Reid credits Asia's success to the ethical values of Chinese philosopher Confucius, born in 551 B.C., who taught the value of harmony and the importance of treating others decently. This is not a new perception--Lee Kuan Yew of Singapore and others have rather heavy-handedly invoked it to claim moral superiority over the West--but the author's vivid anecdotes strengthen its relevance. Public messages constantly remind Asian citizens of their responsibilities to society. To enhance a sense of belonging, civic ceremonies encourage individuals' allegiance to a greater good; across Japan, for example, April 1 is Nyu-Sha-Shiki day, when corporations officially welcome new employees, most of whom remain loyal to their company for life. Citing Malaysia's ideas of a "reverse Peace Corps," Reid sees a case for Asians coming to teach the West in the same way that Westerners have evangelized in Asia for over four centuries. --John Stevenson

From Publishers Weekly

In this breezy homily, Reid, an NPR commentator who was the Washington Post's Tokyo bureau chief for five years, offers a look at what he calls Asia's "social miracle" (as opposed to its once vaunted economic growth).

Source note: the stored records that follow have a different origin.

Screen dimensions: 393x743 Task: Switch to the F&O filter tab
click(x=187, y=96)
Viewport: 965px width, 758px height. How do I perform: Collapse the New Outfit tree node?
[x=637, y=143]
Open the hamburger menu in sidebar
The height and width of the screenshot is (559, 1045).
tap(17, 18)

The nations of East Asia, he reports, have "the safest streets, the strongest families, and the best schools in the world." Along with their enviably low rates of crime, divorce, unwed motherhood and vandalism, countries like Japan, South Korea, Singapore, Taiwan and Thailand boast a burgeoning middle class, a general aura of civility and a more egalitarian distribution of wealth than the U.S. enjoys. Like many other Asia watchers, Reid attributes this social cohesiveness to a shared set of core values?discipline, loyalty, hard work, a focus on education, group harmony, etc.?that he traces back to the Confucian classics. Yet Reid, now the Post's London bureau chief, readily admits that the East Asian model of Confucian prosperity has glaring flaws: most cities he visited were drab and ugly; Singapore is a "self-righteous and thoroughly intolerant place controlled by a small clique." Reid, who transplanted his family of five from a small Colorado town to Tokyo, serves up amusing anecdotes and cross-cultural observations (his two daughters enrolled in a Japanese public school), but his report reads like one long radio spiel and covers well-trod terrain. After gently berating Westerners for more than 200 pages, he gets to eat his rice cake and have it, too: Confucian values and our own Judeo-Christian morality, he concludes, are basically the same, differing mainly in nuance. Author tour.
Copyright 1999 Reed Business Information, Inc.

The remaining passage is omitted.